### Extract to read:
______________________________

Metrics, such as the absolute standardized mean difference (SMD), can be compared before and after implementing weighting or matching methods to assess improvement in balance of covariates across the exposure groups10,18. We define the absolute SMD of a covariate as \(\frac{\left|{\overline{x}}_{\mathrm{exposed}}-{\overline{x}}_{\mathrm{unexposed}}\right|}{{s}_{\mathrm{exposed}}}\), where \({\overline{x}}_{\mathrm{exposed}}\) and \({\overline{x}}_{\mathrm{unexposed}}\) are the means of covariate \(x\) in the exposed and unexposed groups, and \({s}_{\mathrm{exposed}}\) is the standard deviation of \(x\) in the full exposed group. In other words, the standard deviation \({s}_{\mathrm{exposed}}\) is computed using the full exposed group—before potentially sampling individuals for matching purposes—while accounting for survey design using weighting with OSW10. We similarly use OSW for weighting when estimating \({\overline{x}}_{\mathrm{exposed}}\) and \({\overline{x}}_{\mathrm{unexposed}}\). For categorical (including ordinal) variables, the absolute SMD for each level of the covariate is calculated, where now the mean of the covariate (at a given level) is the proportion of individuals with that level of the covariate, rather than treating the covariate as continuous10,21.

Simulation study

Sampling design

We simulated complex health survey data with a nested structure, where the population was segmented into block groups (BGs), with equal-sized households (HHs) nested within the BGs. We used a stratified two-stage probability sampling design to draw 1000 independent samples from this population. This design mimicked the sampling design of the Bronx site in the HCHS/SOL22. Figure 2 provides an overview of the sampling design. The population contained 752 BGs split unevenly across 8 strata. We assigned the BGs strata-specific sampling probabilities. The BG sampling probability was 25% for BGs in strata 1–4 and 60% for BGs in strata 5–8. We sampled entire BGs without replacement from the population based on these strata-specific BG sampling probabilities.

______________________________

### Data excerpt:
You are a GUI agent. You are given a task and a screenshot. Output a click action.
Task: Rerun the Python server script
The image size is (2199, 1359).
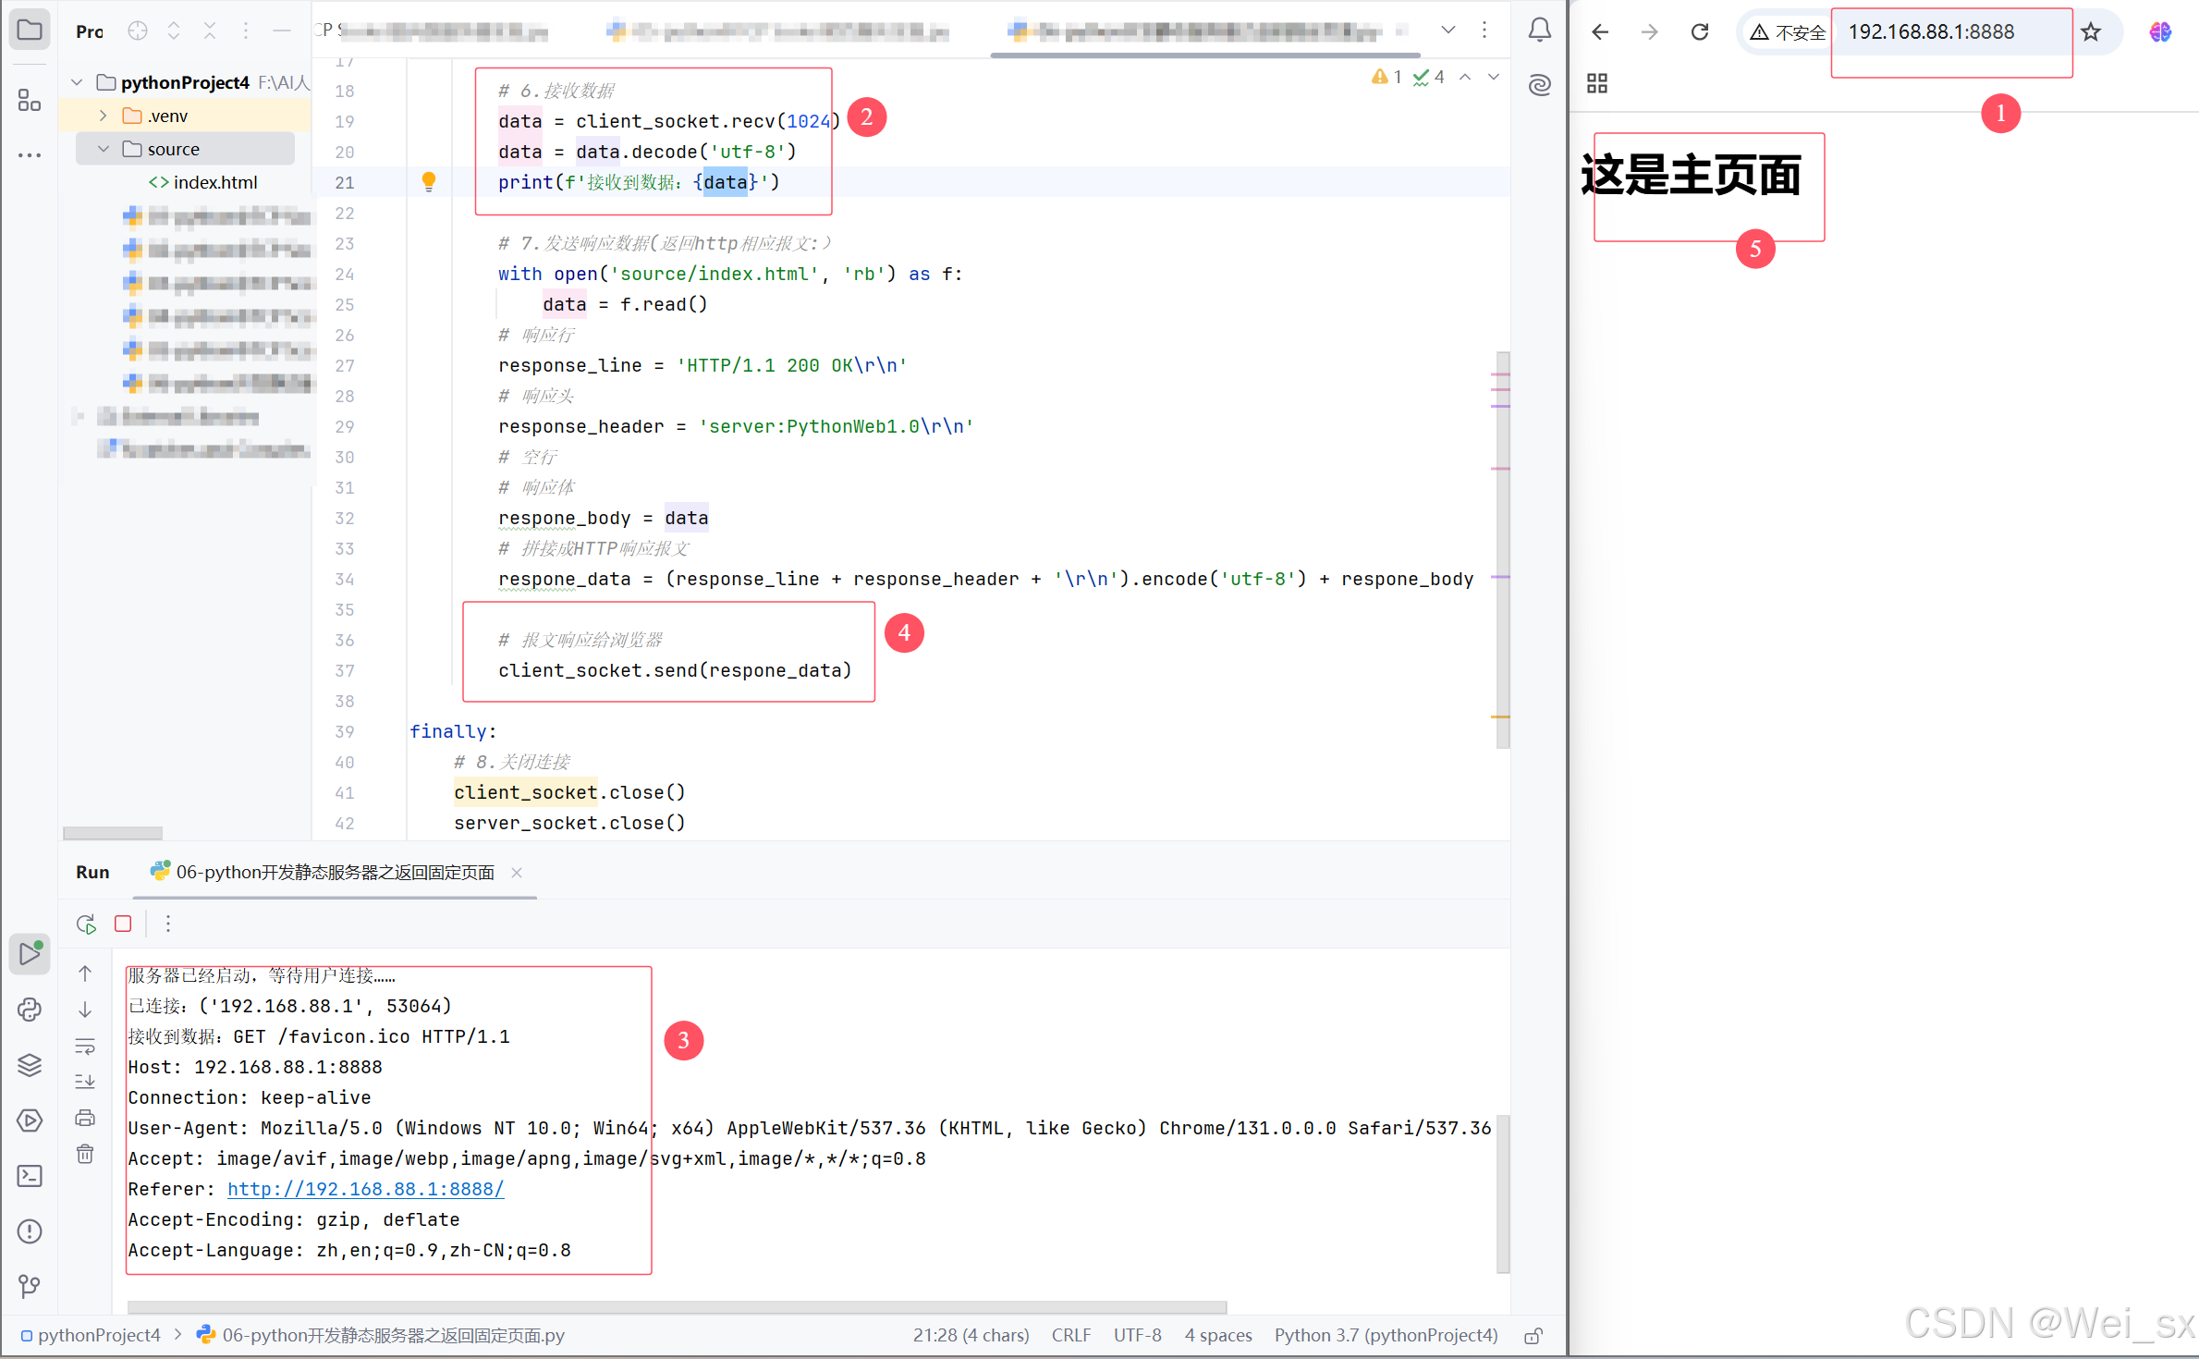[85, 923]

______________________________

### Aim:
Return the full passage on covariate balance metrics and the simulated survey sampling design, word for word.

### Written reply:
Metrics, such as the absolute standardized mean difference (SMD), can be compared before and after implementing weighting or matching methods to assess improvement in balance of covariates across the exposure groups10,18. We define the absolute SMD of a covariate as \(\frac{\left|{\overline{x}}_{\mathrm{exposed}}-{\overline{x}}_{\mathrm{unexposed}}\right|}{{s}_{\mathrm{exposed}}}\), where \({\overline{x}}_{\mathrm{exposed}}\) and \({\overline{x}}_{\mathrm{unexposed}}\) are the means of covariate \(x\) in the exposed and unexposed groups, and \({s}_{\mathrm{exposed}}\) is the standard deviation of \(x\) in the full exposed group. In other words, the standard deviation \({s}_{\mathrm{exposed}}\) is computed using the full exposed group—before potentially sampling individuals for matching purposes—while accounting for survey design using weighting with OSW10. We similarly use OSW for weighting when estimating \({\overline{x}}_{\mathrm{exposed}}\) and \({\overline{x}}_{\mathrm{unexposed}}\). For categorical (including ordinal) variables, the absolute SMD for each level of the covariate is calculated, where now the mean of the covariate (at a given level) is the proportion of individuals with that level of the covariate, rather than treating the covariate as continuous10,21.

Simulation study

Sampling design

We simulated complex health survey data with a nested structure, where the population was segmented into block groups (BGs), with equal-sized households (HHs) nested within the BGs. We used a stratified two-stage probability sampling design to draw 1000 independent samples from this population. This design mimicked the sampling design of the Bronx site in the HCHS/SOL22. Figure 2 provides an overview of the sampling design. The population contained 752 BGs split unevenly across 8 strata. We assigned the BGs strata-specific sampling probabilities. The BG sampling probability was 25% for BGs in strata 1–4 and 60% for BGs in strata 5–8. We sampled entire BGs without replacement from the population based on these strata-specific BG sampling probabilities.